ENKL is an aggressive lymphoma and has been traditionally treated using the same strategy as other aggressive lymphomas, mainly with anthracycline combination chemotherapy: CHOP (cyclophosphamide, doxorubicin, vincristine, and prednisolone) [3]. Tumor cells in ENKL express the multidrug resistance (MDR) gene and its product, P-glycoprotein [3]. This MDR phenomenon is believed to be the major reason why ENKL is resistant to CHOP chemotherapies that consist mainly of MDR-related agents, such as doxorubicin and vincristine, and has led to the development of non-MDR-related chemotherapy [3]. Although treatment varies from country to country because of epidemiological racial differences, in Japan, concurrent chemoradiotherapy consisting of radiotherapy and two-thirds dose of DeVIC (RT-2/3DeVIC) is recommended for first-onset localized ENKL of the nasal cavity, and SMILE therapy (dexamethasone, methotrexate, ifosfamide, l-asparaginase, etoposide), systemic chemotherapy, is recommended for first onset advanced stage and first relapse/refractory ENKL [14]. DeVIC and SMILE regimes are both MDR independent to work drugs [15]. Although our case was in a very advanced condition, we choose DeVIC regimen for adjuvant chemotherapy, because bone-marrow aspiration and FDG–PET showed no residual tumor after surgery.

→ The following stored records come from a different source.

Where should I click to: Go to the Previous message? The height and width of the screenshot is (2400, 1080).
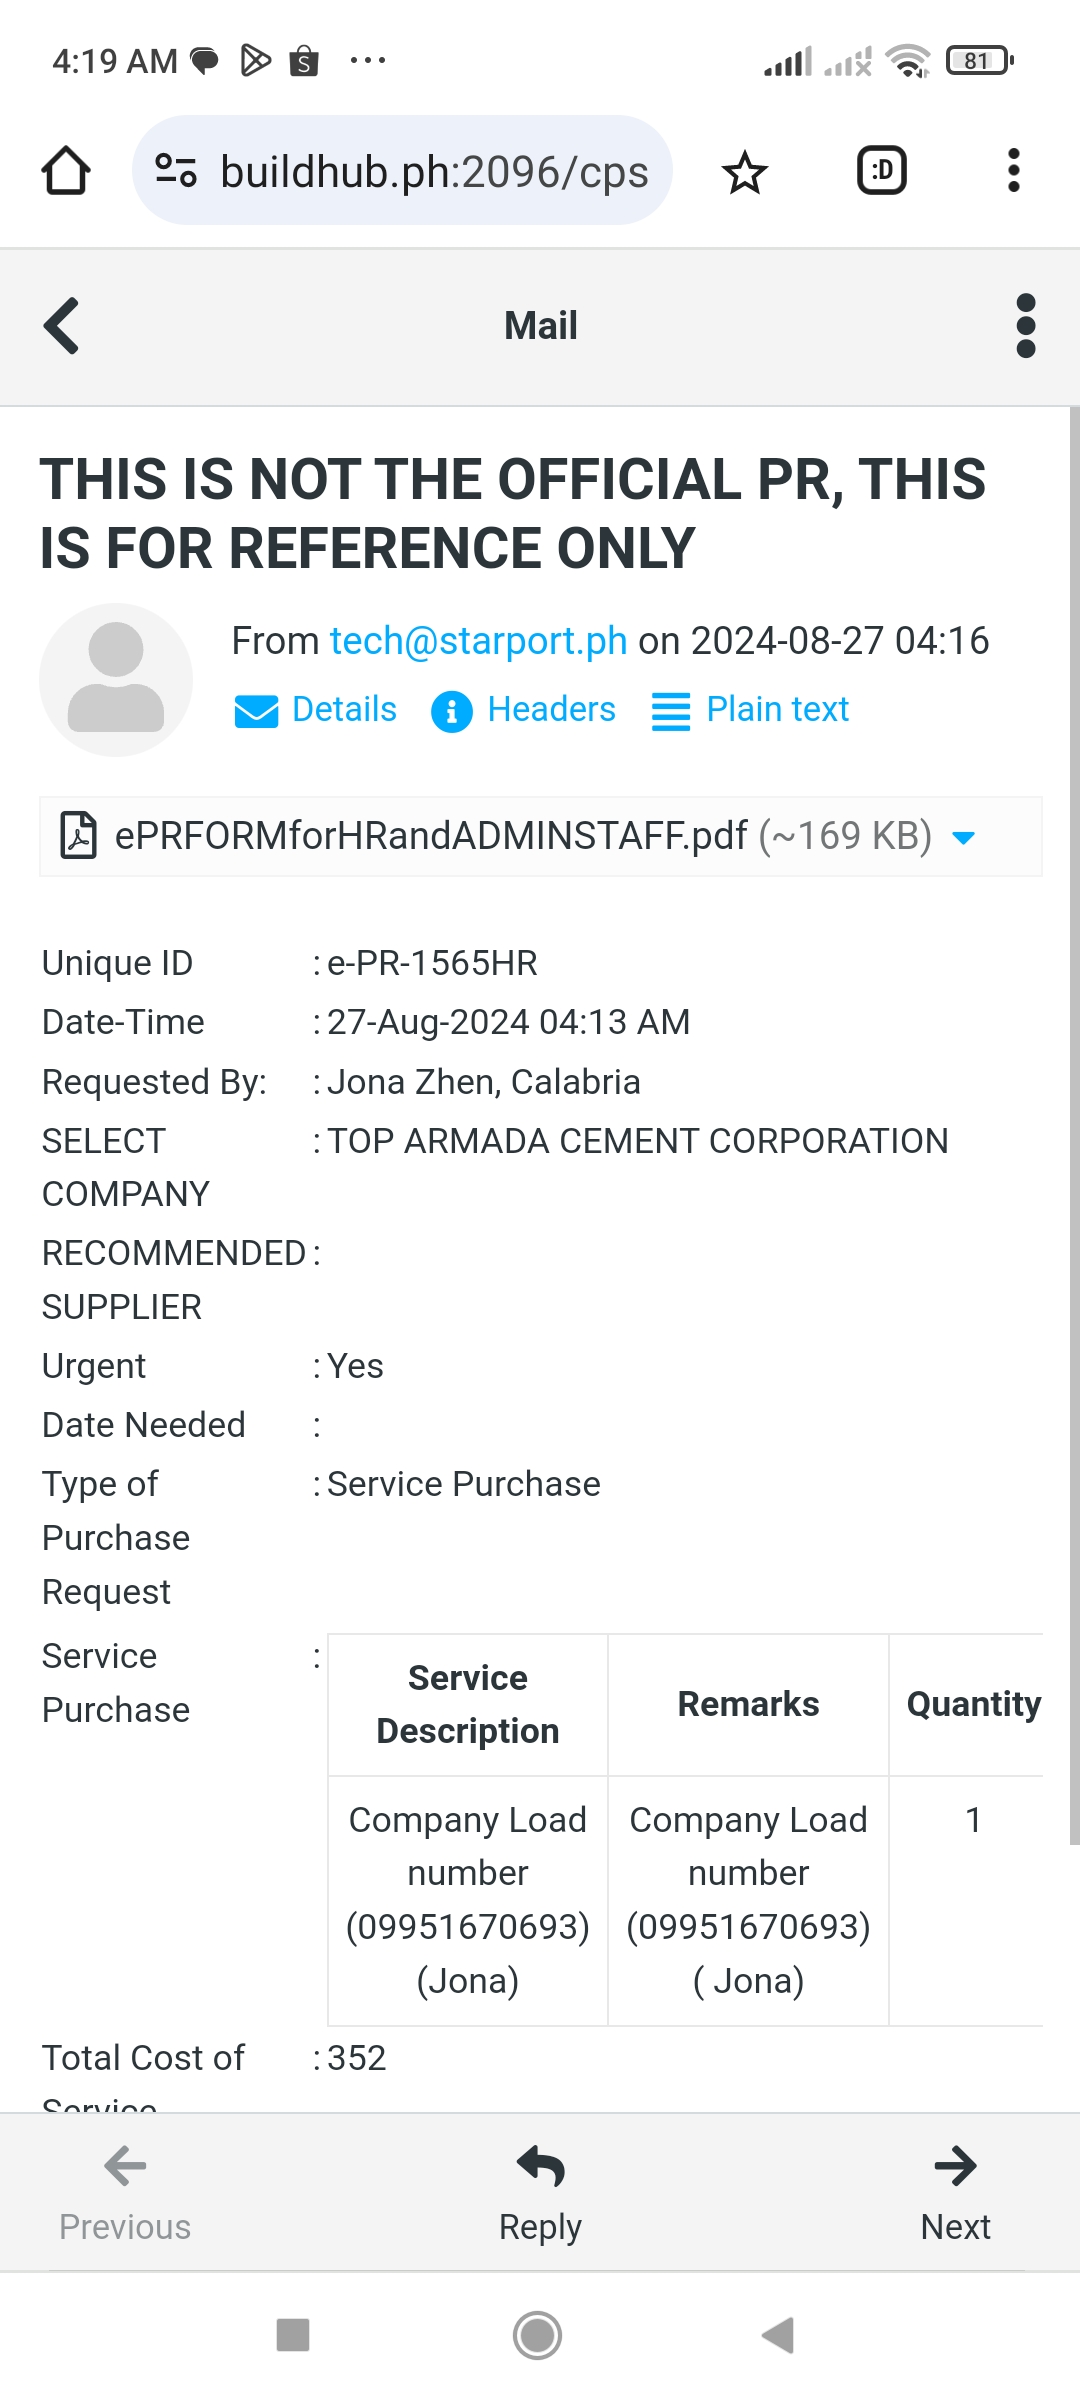click(x=125, y=2192)
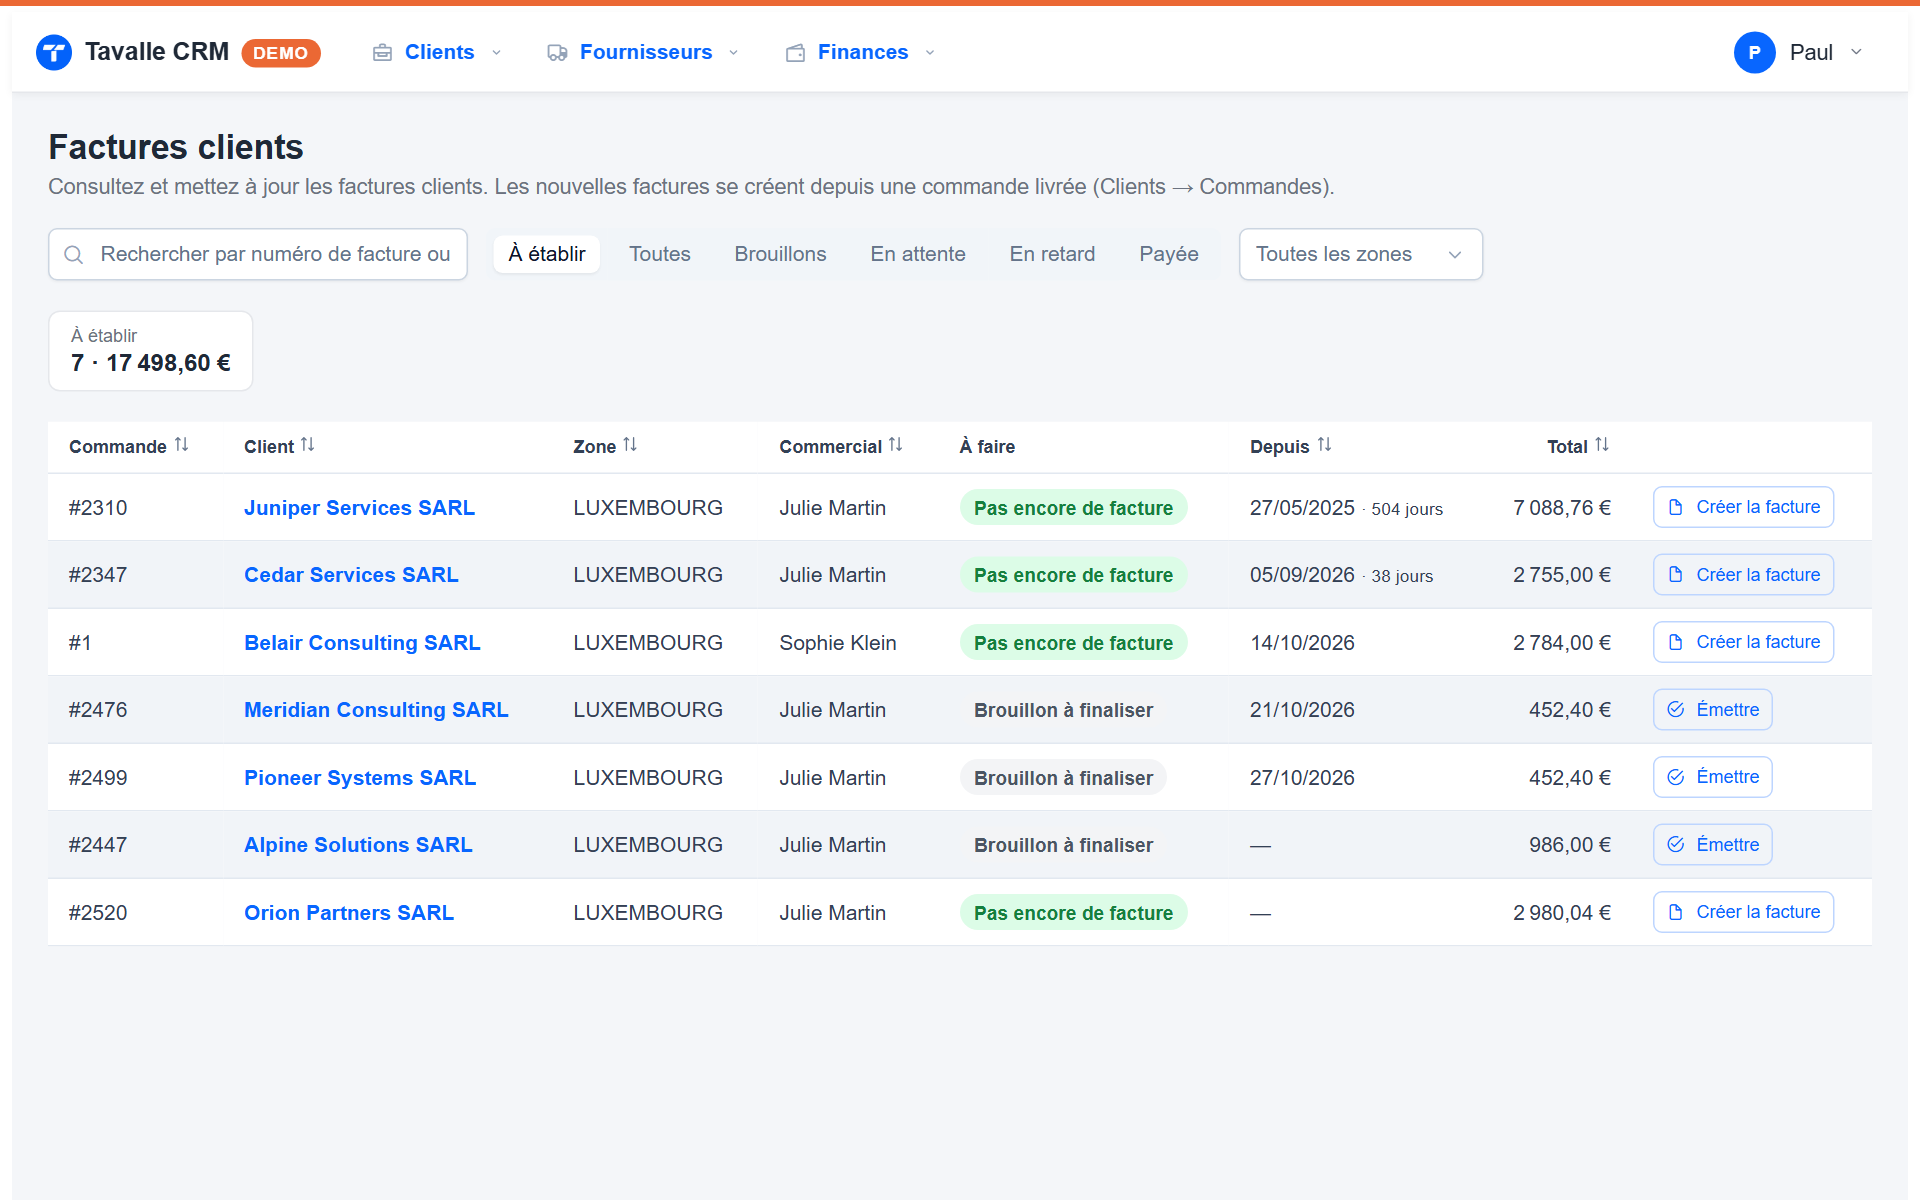Screen dimensions: 1920x1200
Task: Expand the Fournisseurs menu
Action: [643, 52]
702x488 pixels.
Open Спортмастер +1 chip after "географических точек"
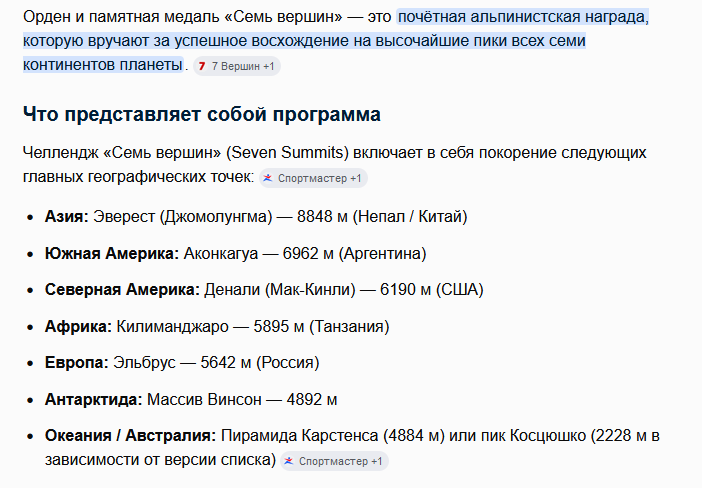click(x=313, y=178)
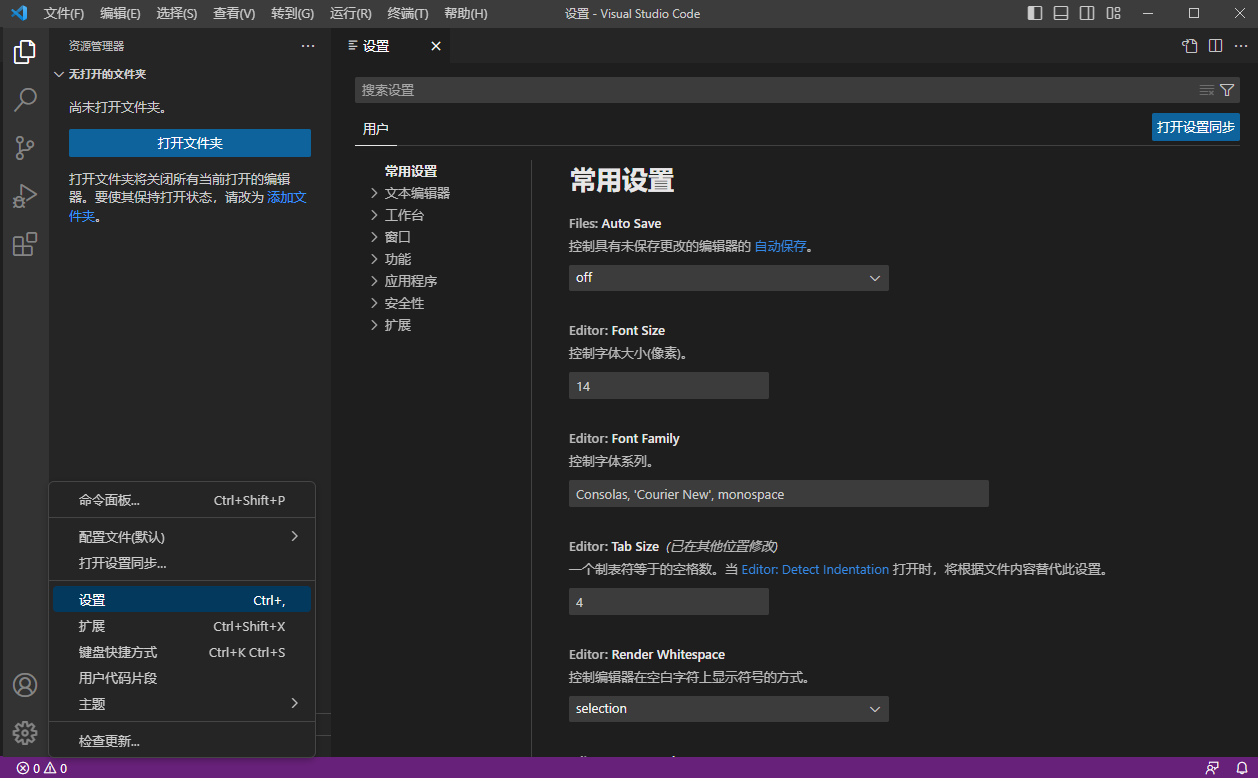Screen dimensions: 1258x778
Task: Toggle the bottom panel layout button
Action: pos(1061,14)
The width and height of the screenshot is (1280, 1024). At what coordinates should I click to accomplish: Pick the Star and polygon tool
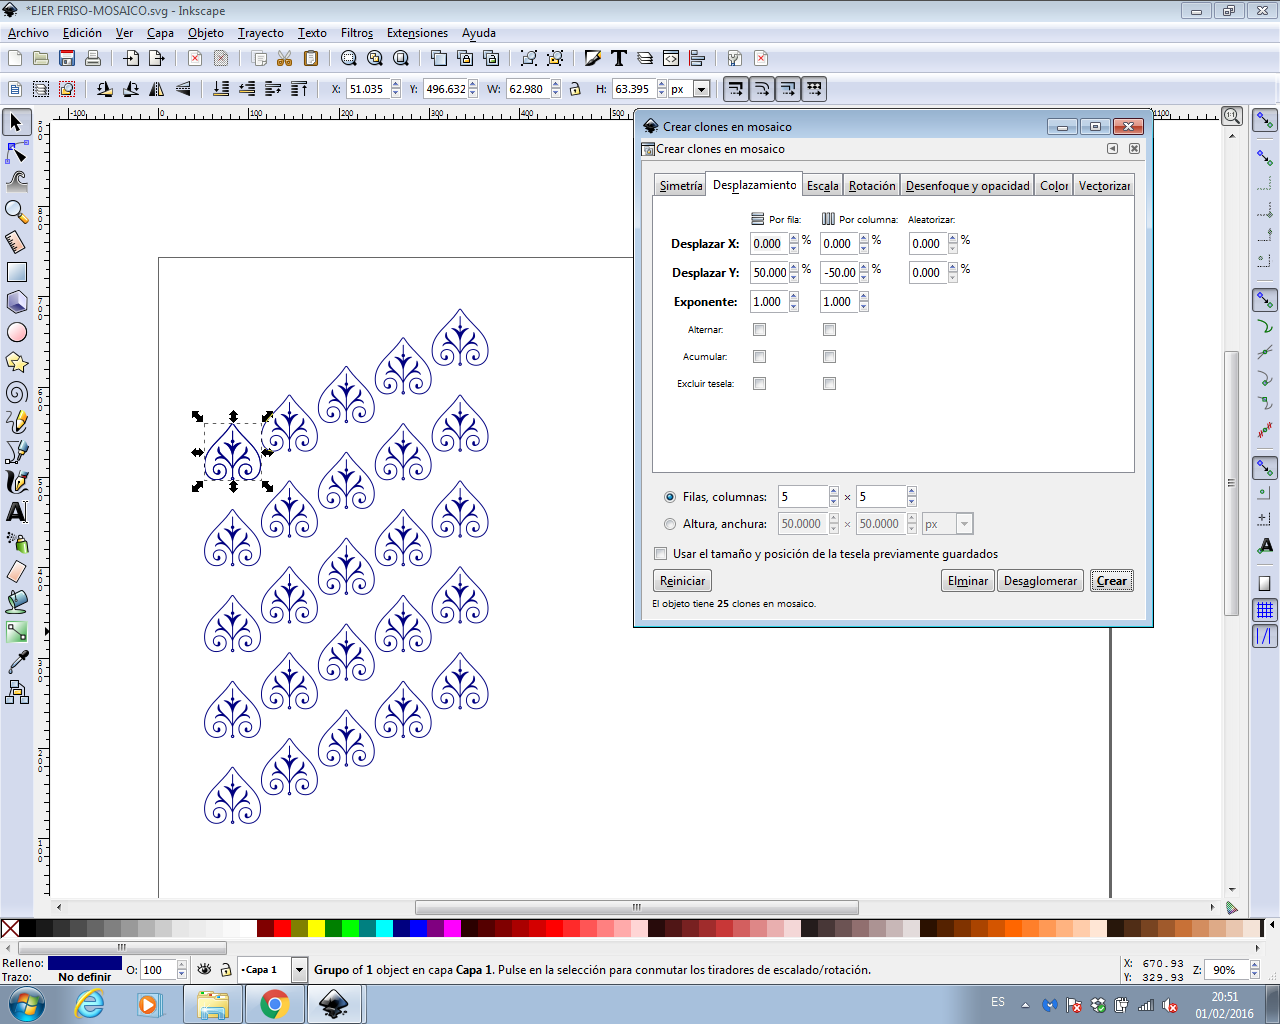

The present case showed intestinal perforation on admission and underwent systemic chemotherapy after surgery. The role of surgery in GI lymphoma has been a topic of debate. For gastric lymphoma, non-surgical treatment such as chemotherapy has shown equal or better outcomes according to Ferreri et al. [16], based on retrospective and prospective data. Japanese guidelines for malignant lymphoma indicate gastrectomy be performed in cases with complications such as massive bleeding or perforation during chemotherapy and as salvage surgery for non-responders, but Helicobacter pylori eradication or chemotherapy is the preferred first-line treatment [17]. For colorectal lymphoma, Cai et al. reported that surgical intervention did not improve survival in patients with advanced stage, left-sided, or indolent colorectal lymphoma, whereas favorable outcomes were found in those with early tumor stage, right-sided lesion, or diffuse large B-cell histological [18]. Surgery may be reserved for patients with advanced stage GI lymphoma to prevent further complications such as high risk of bleeding or perforation.

Conclusions

We report an extremely rare case of long-term survival of perforated ENKL of the small intestine, achieved by surgery and adjuvant chemotherapy with DeVIC regimen. It is essential for the surgeon to consult with a hematologist to determine the most appropriate adjuvant chemotherapy such as DeVIC if one encounters rare postoperative pathological findings of ENKL, since there are currently no guidelines or evidence of best practice for postoperative adjuvant chemotherapy for this condition.